▸ DOCUMENT SECTION

○ ○ ○ ○ ○

Convention on the Protection of All Persons from Enforced Disappearance

The Convention on the Protection of All Persons from Enforced Disappearance is one of the most recent international human rights instruments and its aims is to affirm an absolute prohibition of all forms of enforced disappearance (see Art. 2 “No exceptional circumstances whatsoever, whether a state of war or a threat of war, internal political instability or any other public emergency, may be invoked as a justification for enforced disappearance“) and to prohibit any kind of secret detention (Art. 17).

The Convention provides for a definition of “enforced disappearance” that reads as follows:

[E]nforced dissapearance is considered to be the arrest, detention, abduction or any other form of deprivation of liberty by agents of the State or by persons or groups of persons acting with the authorization, support or acquiescence of the State, followed by a refusal to acknowledge the deprivation of liberty or by concealment of the fate or whereabouts of the disappeared person, which place such a person outside the protection of the law.

○ ○ ○ ○ ○

▸ DATA EXTRACT
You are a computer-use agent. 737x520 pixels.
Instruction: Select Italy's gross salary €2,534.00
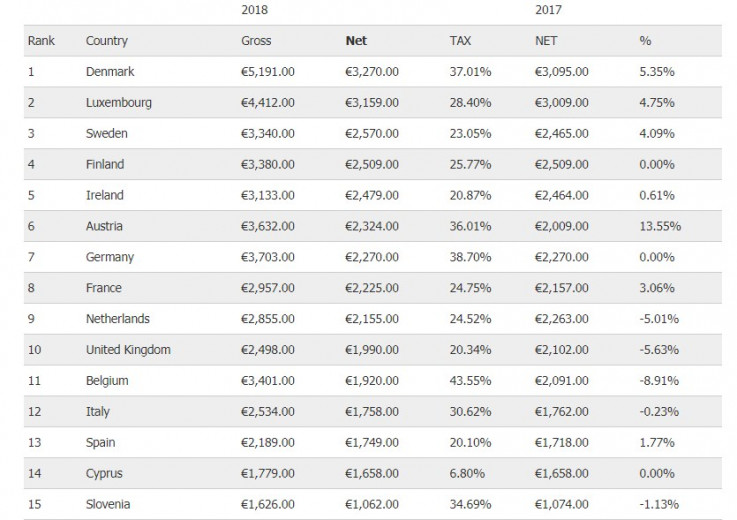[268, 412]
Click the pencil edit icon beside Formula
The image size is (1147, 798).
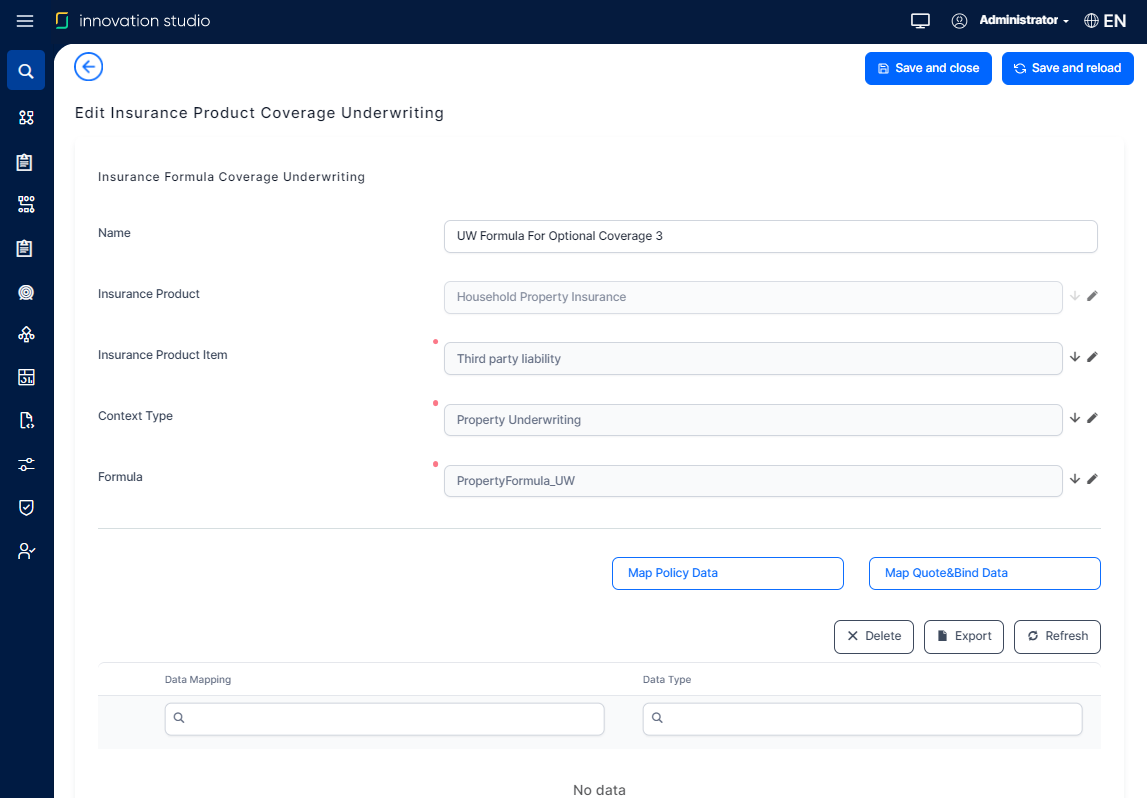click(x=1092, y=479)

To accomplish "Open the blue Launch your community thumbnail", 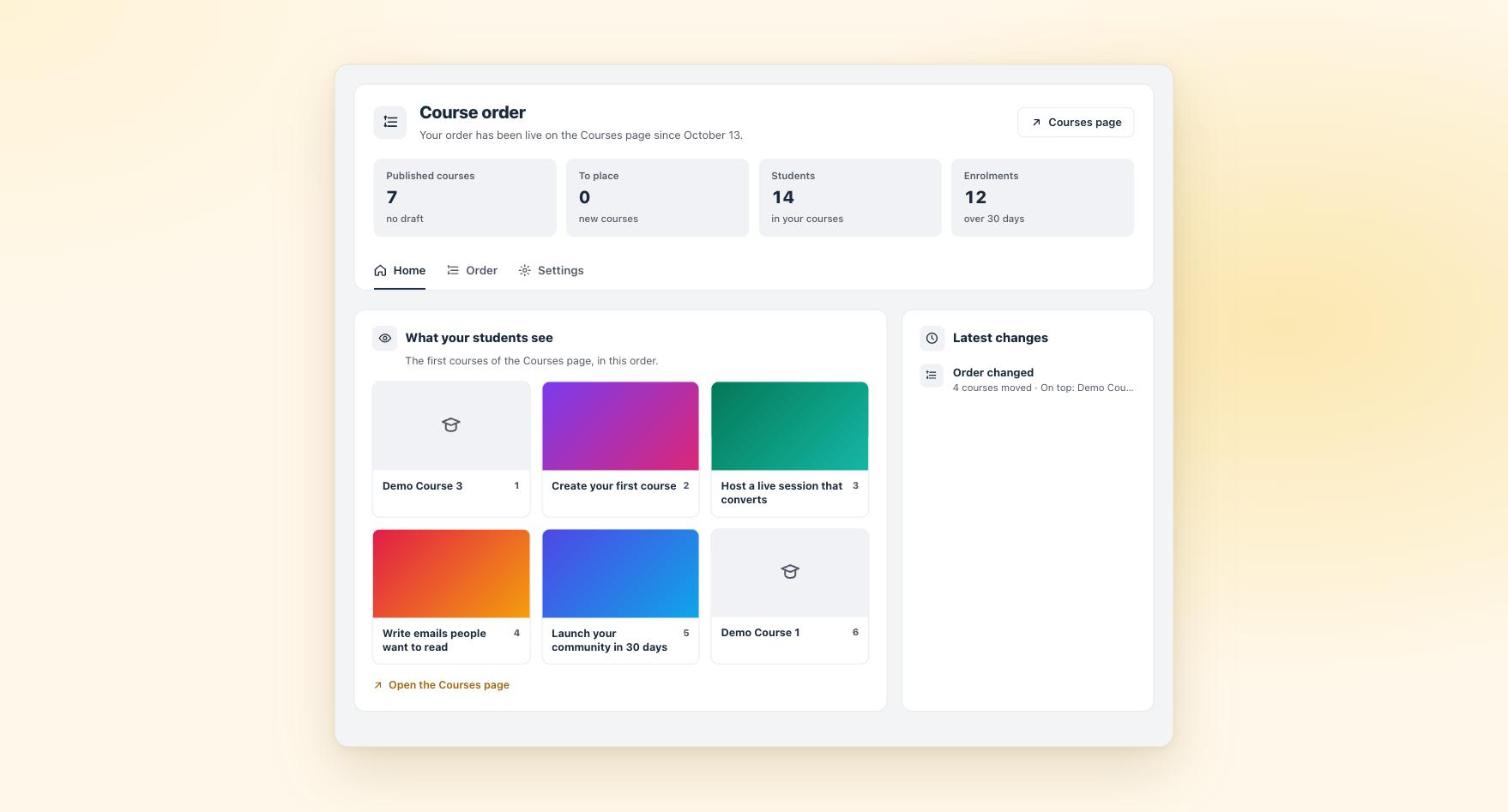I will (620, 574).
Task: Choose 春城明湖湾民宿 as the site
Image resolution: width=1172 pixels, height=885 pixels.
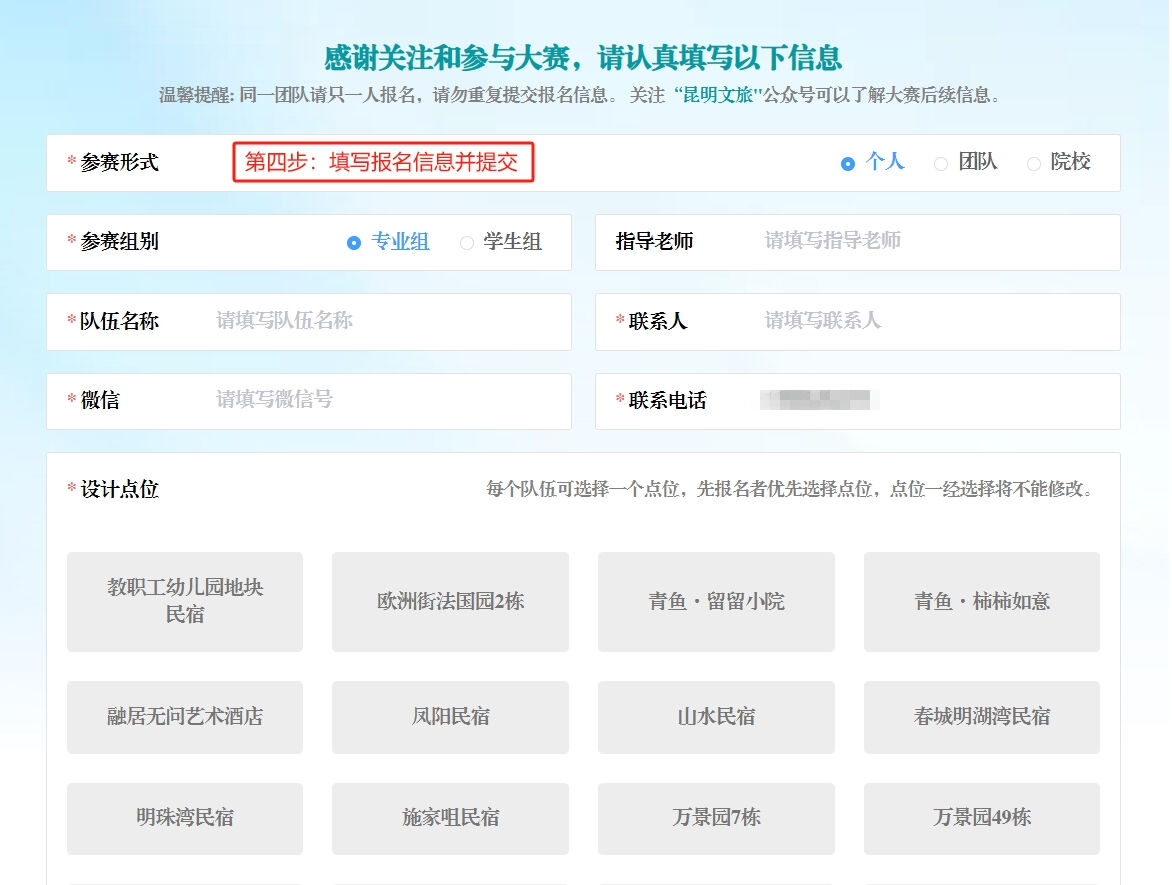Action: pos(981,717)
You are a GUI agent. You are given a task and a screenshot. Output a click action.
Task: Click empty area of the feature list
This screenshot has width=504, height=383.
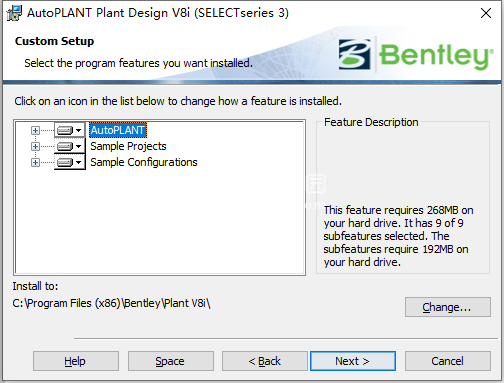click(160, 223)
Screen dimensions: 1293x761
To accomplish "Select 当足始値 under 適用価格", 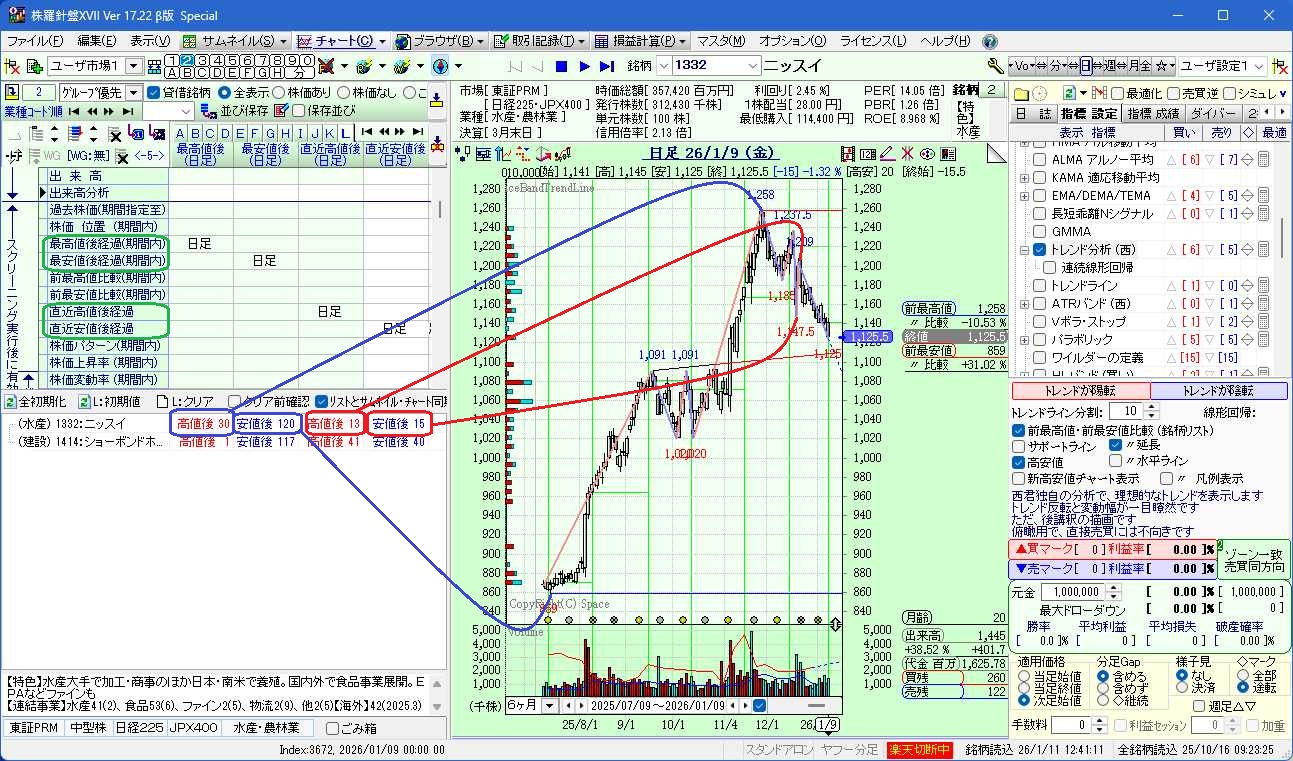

○ ○ ○ ○ ○

▸ WORK ITEM
Can you extract, word for word, the part of the enforced disappearance convention text above from "The Convention on" to "detention (Art. 17)."?

▸ SOLUTION FOR THIS TASK
The Convention on the Protection of All Persons from Enforced Disappearance is one of the most recent international human rights instruments and its aims is to affirm an absolute prohibition of all forms of enforced disappearance (see Art. 2 “No exceptional circumstances whatsoever, whether a state of war or a threat of war, internal political instability or any other public emergency, may be invoked as a justification for enforced disappearance“) and to prohibit any kind of secret detention (Art. 17).